[Stored data]
------------------------------------

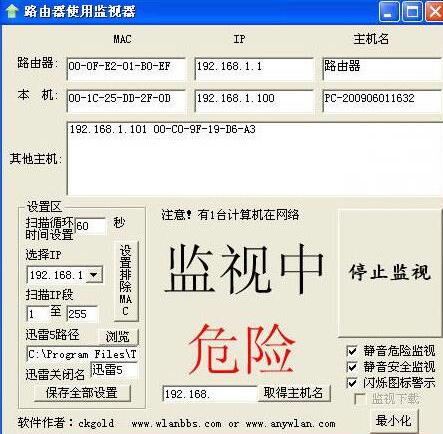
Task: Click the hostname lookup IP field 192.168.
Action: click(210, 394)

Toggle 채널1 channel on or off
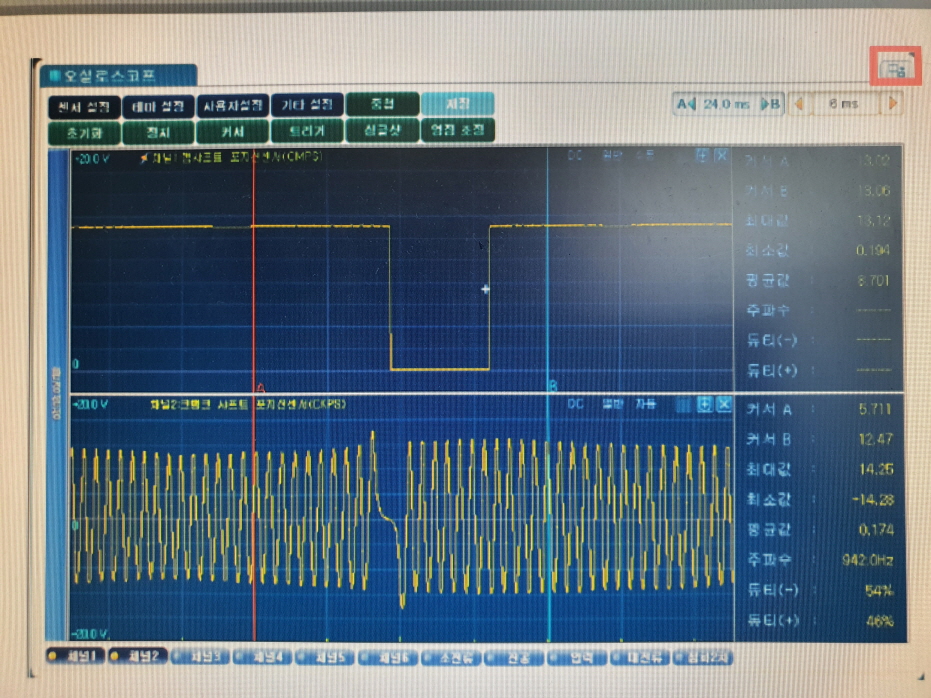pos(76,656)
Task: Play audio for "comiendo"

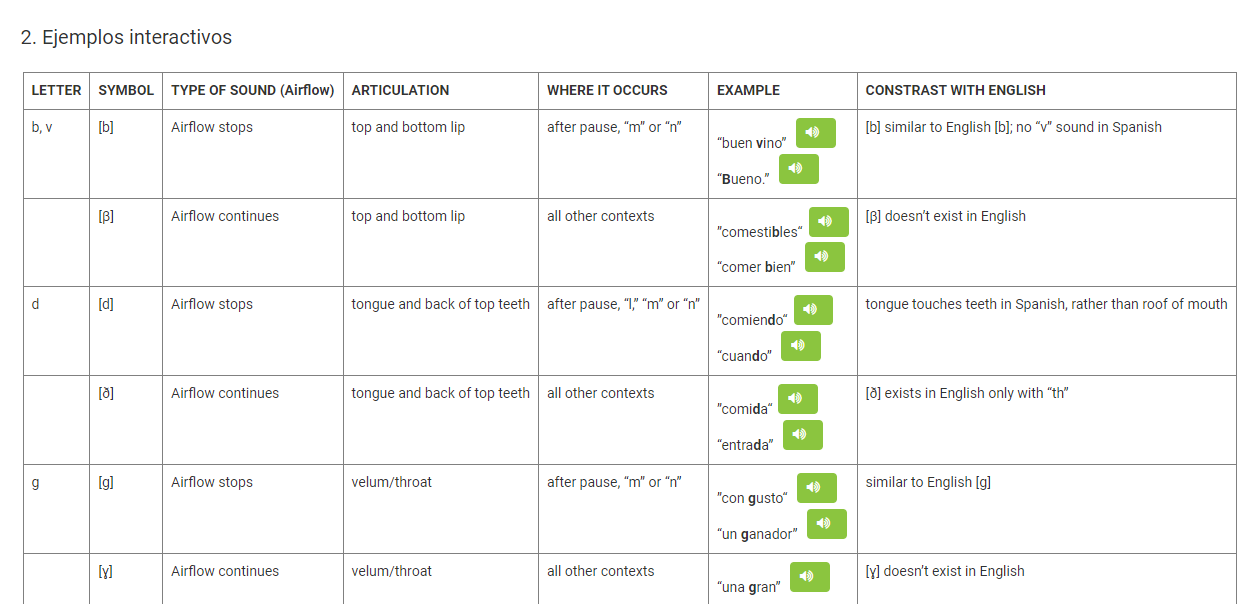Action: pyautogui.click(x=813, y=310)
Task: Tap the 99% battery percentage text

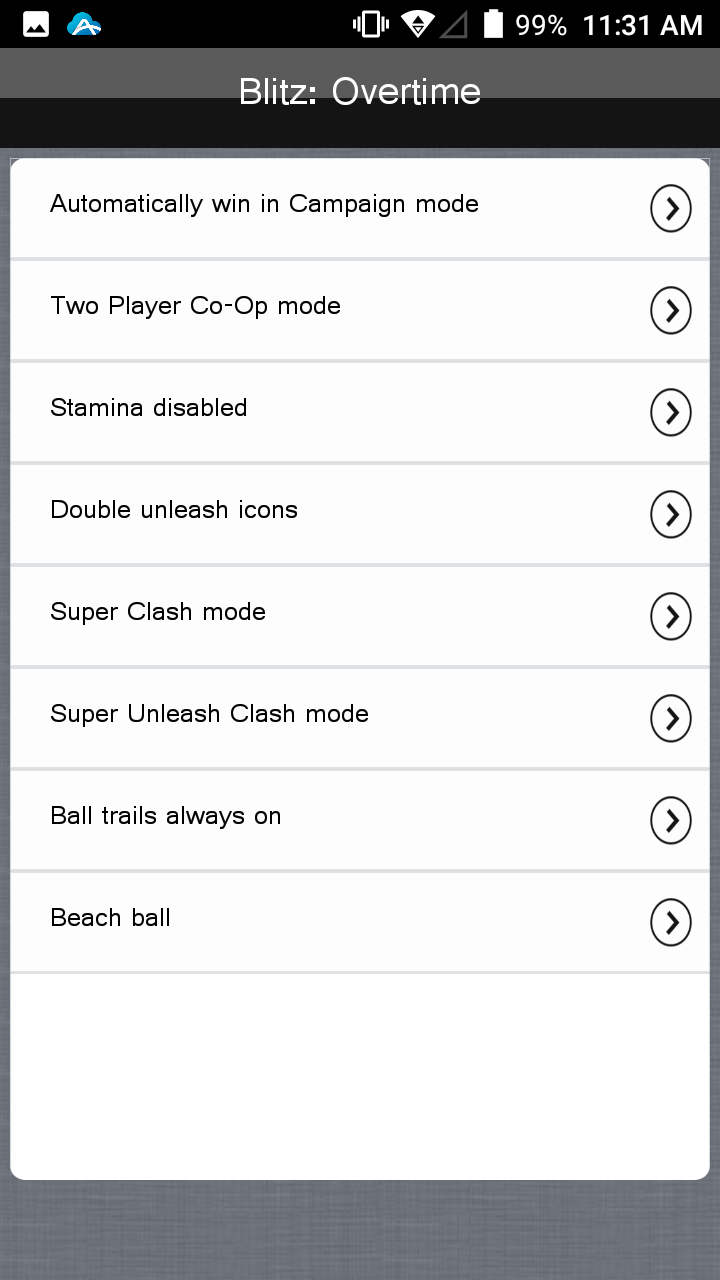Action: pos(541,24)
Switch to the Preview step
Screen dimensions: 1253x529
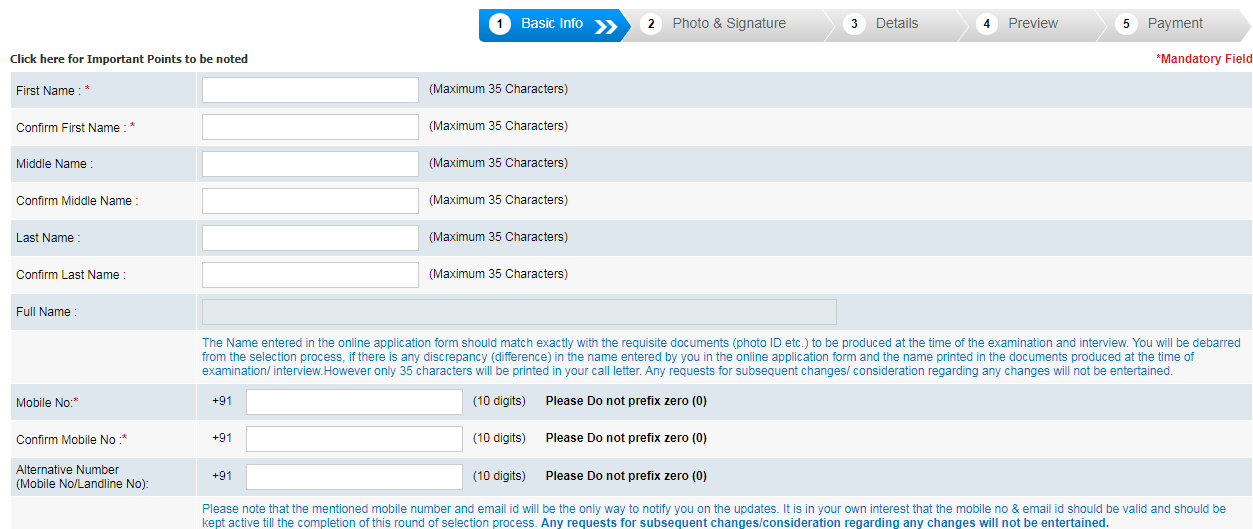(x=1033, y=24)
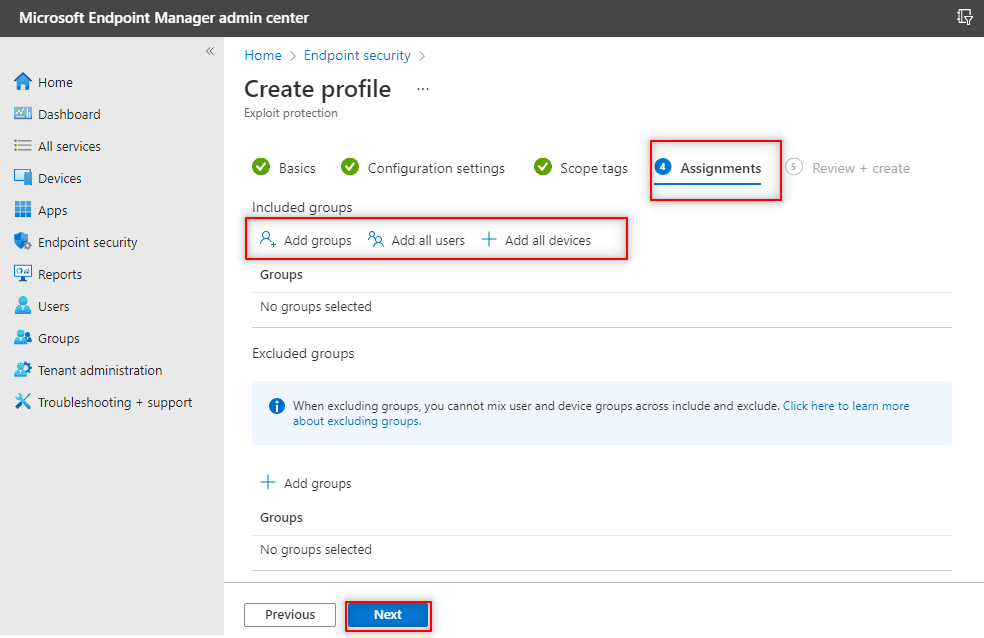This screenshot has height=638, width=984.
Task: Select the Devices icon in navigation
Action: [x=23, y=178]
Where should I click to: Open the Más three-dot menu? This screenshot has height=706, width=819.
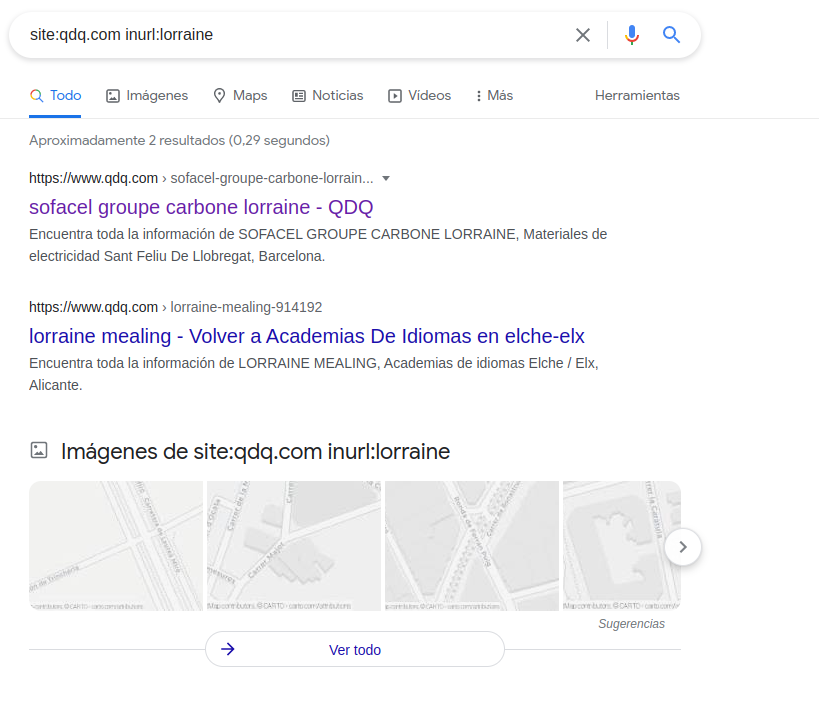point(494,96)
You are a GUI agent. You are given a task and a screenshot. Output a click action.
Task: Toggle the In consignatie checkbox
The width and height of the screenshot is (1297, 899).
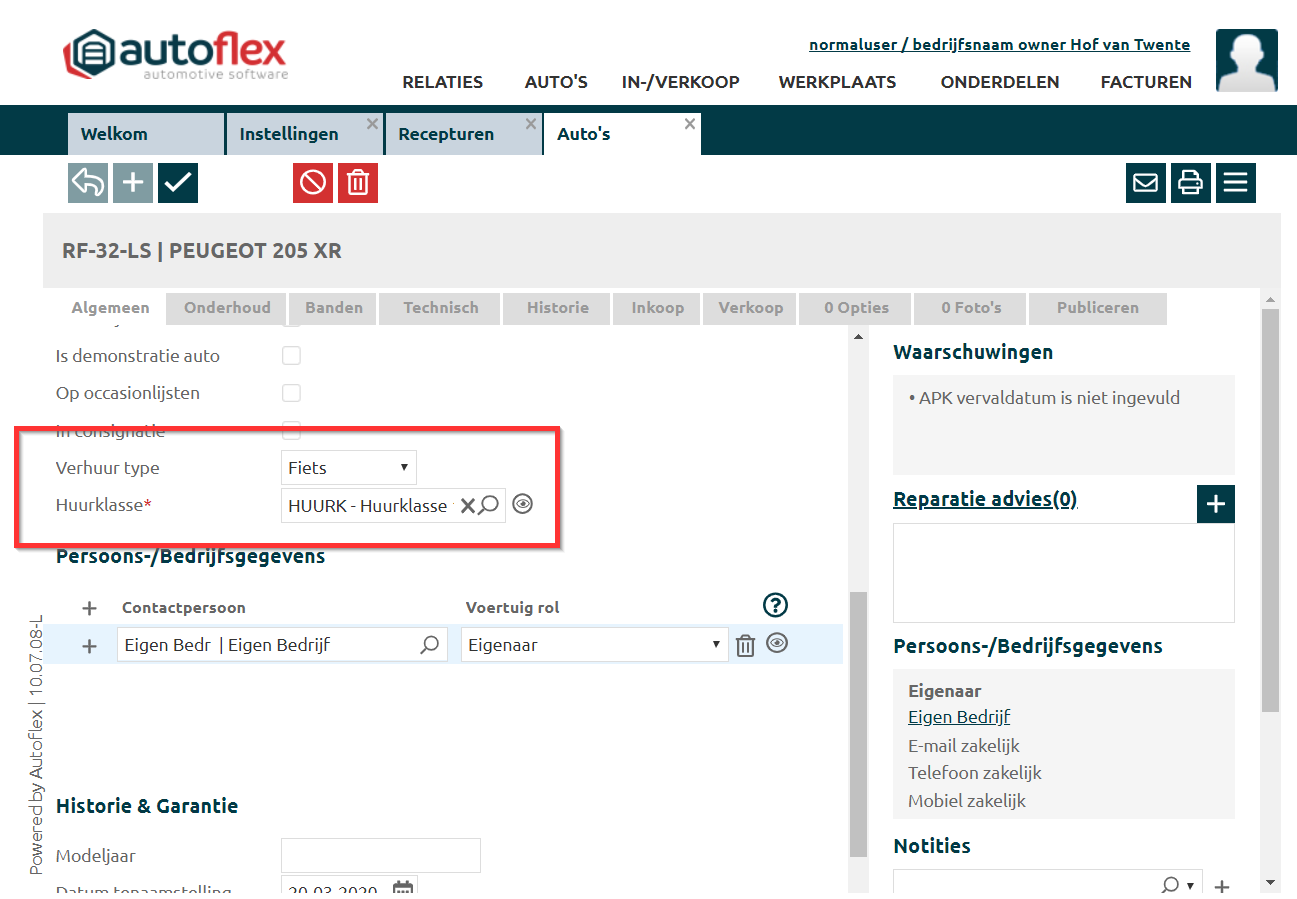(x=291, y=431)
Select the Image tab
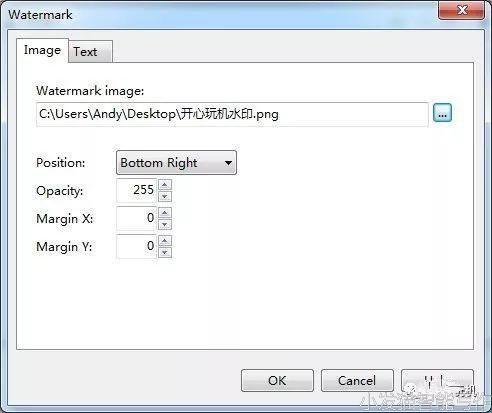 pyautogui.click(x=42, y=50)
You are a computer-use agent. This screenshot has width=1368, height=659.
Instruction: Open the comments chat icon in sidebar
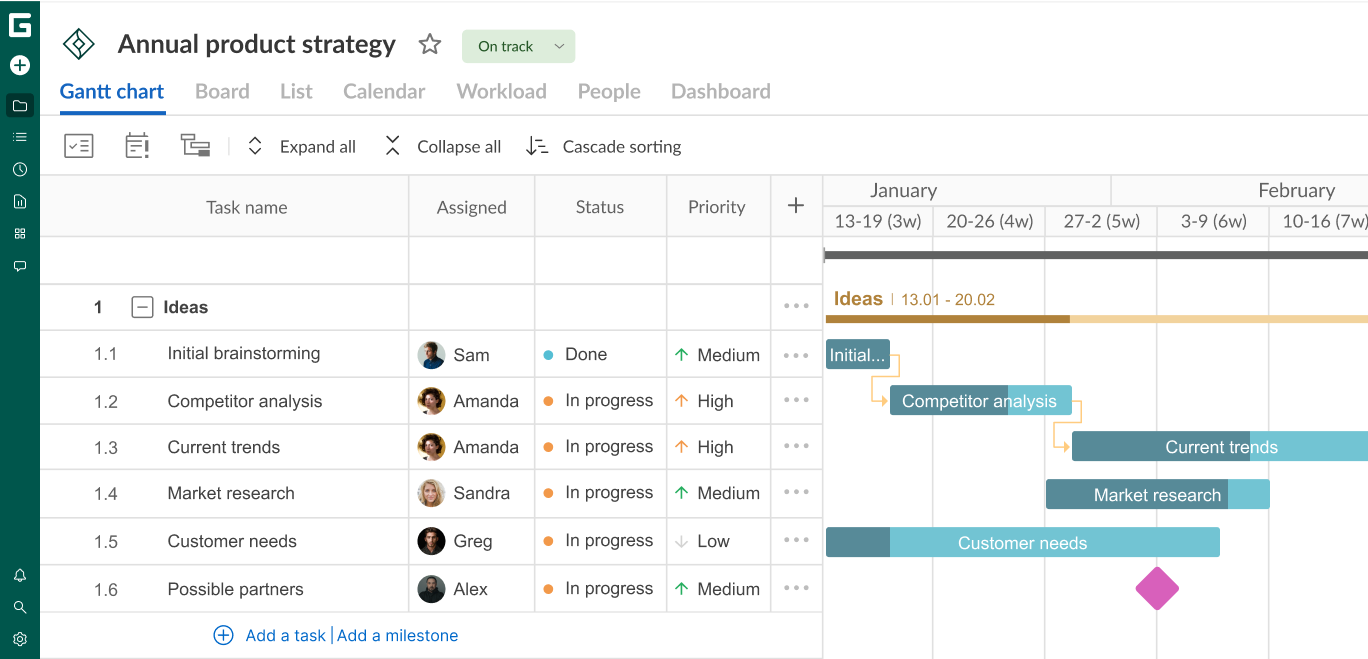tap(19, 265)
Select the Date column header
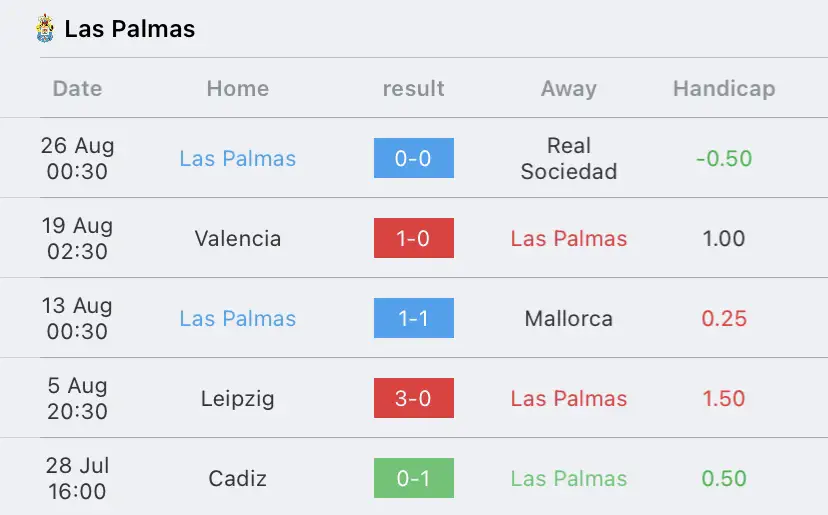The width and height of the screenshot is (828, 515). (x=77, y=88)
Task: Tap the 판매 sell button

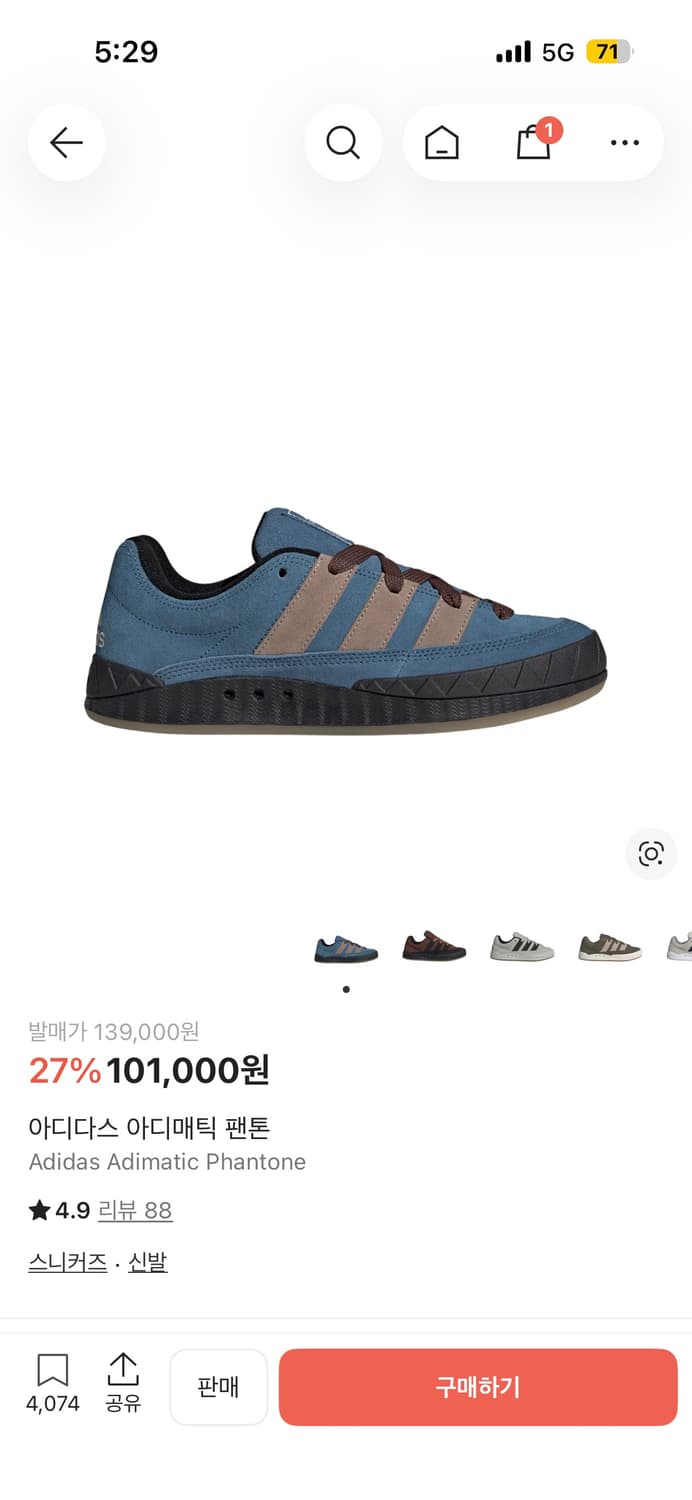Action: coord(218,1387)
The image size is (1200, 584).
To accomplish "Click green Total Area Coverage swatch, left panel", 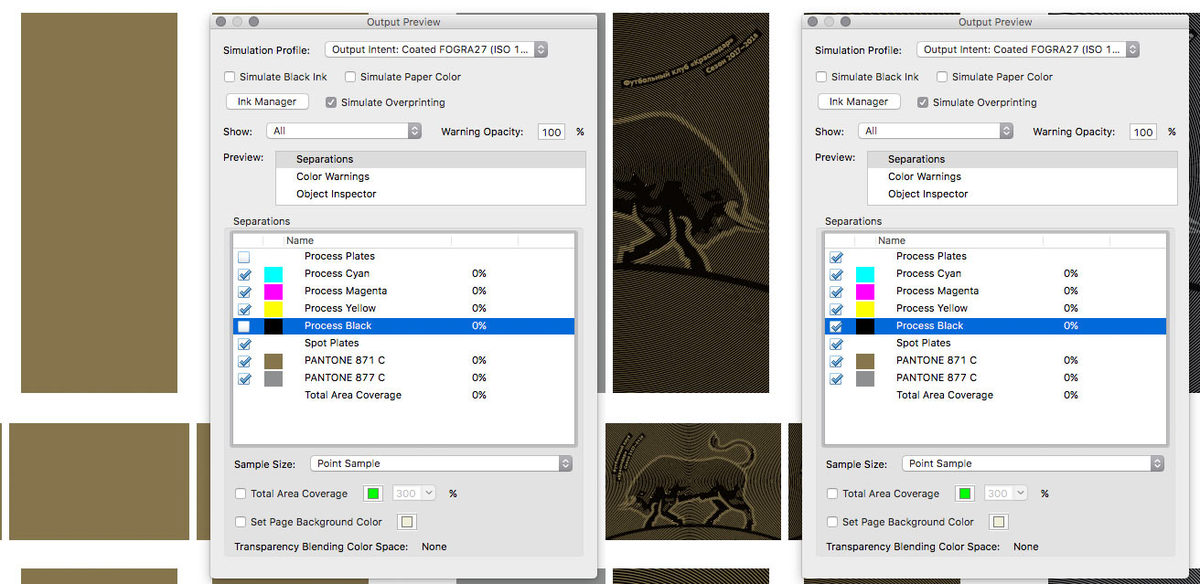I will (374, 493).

------------------------------------

■ **YOUR TASK**
Write back word for word every line in the entries above from the one with "Instruction: Open the" to the one with "The image size is (1200, 584).", ends included, and none of the pictures.

■ **WORKED SOLUTION**
Instruction: Open the comments chat icon in sidebar
tap(19, 265)
Select the Date column header
The width and height of the screenshot is (828, 515). (x=77, y=88)
Task: Tap the 판매 sell button

Action: coord(218,1387)
The image size is (1200, 584).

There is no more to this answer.